PROVIDED MATERIAL section start

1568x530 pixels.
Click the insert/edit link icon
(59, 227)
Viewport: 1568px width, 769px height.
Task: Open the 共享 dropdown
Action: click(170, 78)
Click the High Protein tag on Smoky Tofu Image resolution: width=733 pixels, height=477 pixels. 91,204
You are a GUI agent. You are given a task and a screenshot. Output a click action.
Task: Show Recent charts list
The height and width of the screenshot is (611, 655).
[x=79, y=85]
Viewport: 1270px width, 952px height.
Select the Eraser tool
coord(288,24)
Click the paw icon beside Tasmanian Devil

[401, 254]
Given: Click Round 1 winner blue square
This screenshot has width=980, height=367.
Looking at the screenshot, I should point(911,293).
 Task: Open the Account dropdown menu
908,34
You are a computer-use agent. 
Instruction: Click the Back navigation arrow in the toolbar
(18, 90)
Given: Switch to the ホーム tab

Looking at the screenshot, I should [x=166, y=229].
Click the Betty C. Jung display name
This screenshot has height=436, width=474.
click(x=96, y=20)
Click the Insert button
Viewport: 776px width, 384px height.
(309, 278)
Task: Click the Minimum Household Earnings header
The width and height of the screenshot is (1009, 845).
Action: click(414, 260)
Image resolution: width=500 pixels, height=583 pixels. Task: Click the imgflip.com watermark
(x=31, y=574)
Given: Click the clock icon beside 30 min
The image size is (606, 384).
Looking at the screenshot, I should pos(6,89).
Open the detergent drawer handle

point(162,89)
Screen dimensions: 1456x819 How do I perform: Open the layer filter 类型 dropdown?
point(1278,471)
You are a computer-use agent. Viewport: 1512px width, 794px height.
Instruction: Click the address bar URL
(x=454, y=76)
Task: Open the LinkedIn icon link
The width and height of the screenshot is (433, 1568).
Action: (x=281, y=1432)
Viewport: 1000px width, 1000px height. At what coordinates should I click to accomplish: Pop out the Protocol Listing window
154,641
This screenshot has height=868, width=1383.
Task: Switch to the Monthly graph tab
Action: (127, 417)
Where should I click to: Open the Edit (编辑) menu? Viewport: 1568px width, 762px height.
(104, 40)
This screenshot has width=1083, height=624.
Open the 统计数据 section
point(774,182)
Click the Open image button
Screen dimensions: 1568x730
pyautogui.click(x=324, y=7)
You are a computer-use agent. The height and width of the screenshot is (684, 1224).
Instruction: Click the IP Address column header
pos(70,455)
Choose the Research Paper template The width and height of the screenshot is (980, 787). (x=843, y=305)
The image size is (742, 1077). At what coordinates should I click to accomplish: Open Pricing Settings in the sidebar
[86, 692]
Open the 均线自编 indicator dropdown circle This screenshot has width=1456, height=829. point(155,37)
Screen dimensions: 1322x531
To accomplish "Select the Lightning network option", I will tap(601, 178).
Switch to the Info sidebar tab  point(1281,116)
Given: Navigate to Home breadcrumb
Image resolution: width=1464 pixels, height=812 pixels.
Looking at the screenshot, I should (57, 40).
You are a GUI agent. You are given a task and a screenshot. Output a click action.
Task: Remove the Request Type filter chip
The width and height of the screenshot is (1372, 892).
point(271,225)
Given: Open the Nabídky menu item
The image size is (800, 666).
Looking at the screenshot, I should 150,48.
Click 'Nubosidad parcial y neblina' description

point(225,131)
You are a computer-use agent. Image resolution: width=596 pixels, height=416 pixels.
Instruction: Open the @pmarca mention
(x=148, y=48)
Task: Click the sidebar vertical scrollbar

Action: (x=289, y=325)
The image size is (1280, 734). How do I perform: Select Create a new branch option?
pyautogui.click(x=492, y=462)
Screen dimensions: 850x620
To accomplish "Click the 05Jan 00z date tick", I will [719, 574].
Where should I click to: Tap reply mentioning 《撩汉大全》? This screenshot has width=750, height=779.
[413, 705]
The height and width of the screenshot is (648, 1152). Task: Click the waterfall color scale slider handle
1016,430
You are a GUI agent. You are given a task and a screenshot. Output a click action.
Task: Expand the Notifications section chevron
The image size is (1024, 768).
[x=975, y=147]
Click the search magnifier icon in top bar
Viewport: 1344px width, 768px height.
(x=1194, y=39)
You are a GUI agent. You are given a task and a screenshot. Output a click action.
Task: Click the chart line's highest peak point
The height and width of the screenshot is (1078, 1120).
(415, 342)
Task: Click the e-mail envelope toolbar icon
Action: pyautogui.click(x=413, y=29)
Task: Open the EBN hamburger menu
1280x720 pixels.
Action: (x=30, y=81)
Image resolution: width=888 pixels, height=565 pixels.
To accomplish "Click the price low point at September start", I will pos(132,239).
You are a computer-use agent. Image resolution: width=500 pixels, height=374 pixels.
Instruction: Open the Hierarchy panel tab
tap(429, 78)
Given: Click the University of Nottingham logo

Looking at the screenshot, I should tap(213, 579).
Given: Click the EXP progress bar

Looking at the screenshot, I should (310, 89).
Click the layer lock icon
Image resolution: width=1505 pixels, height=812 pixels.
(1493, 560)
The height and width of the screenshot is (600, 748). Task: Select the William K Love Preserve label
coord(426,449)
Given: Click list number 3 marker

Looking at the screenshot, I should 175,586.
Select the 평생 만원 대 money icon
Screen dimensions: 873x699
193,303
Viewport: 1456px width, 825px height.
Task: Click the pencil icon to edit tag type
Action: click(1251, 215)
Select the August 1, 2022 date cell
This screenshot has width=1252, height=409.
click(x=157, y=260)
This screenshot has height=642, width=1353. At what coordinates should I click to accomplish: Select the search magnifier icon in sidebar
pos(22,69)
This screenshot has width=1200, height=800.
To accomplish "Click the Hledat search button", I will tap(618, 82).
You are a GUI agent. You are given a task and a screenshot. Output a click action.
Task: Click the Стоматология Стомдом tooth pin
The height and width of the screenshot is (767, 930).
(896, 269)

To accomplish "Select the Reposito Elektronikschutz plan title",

PROVIDED MATERIAL section end

### THE TASK
Please return the lines above exactly, from the first one down to the line with "Task: Show Recent charts list", and stop after that line.

### WORKED SOLUTION
1568x530 pixels.
Click the insert/edit link icon
(59, 227)
Viewport: 1568px width, 769px height.
Task: Open the 共享 dropdown
Action: click(170, 78)
Click the High Protein tag on Smoky Tofu Image resolution: width=733 pixels, height=477 pixels. 91,204
You are a GUI agent. You are given a task and a screenshot. Output a click action.
Task: Show Recent charts list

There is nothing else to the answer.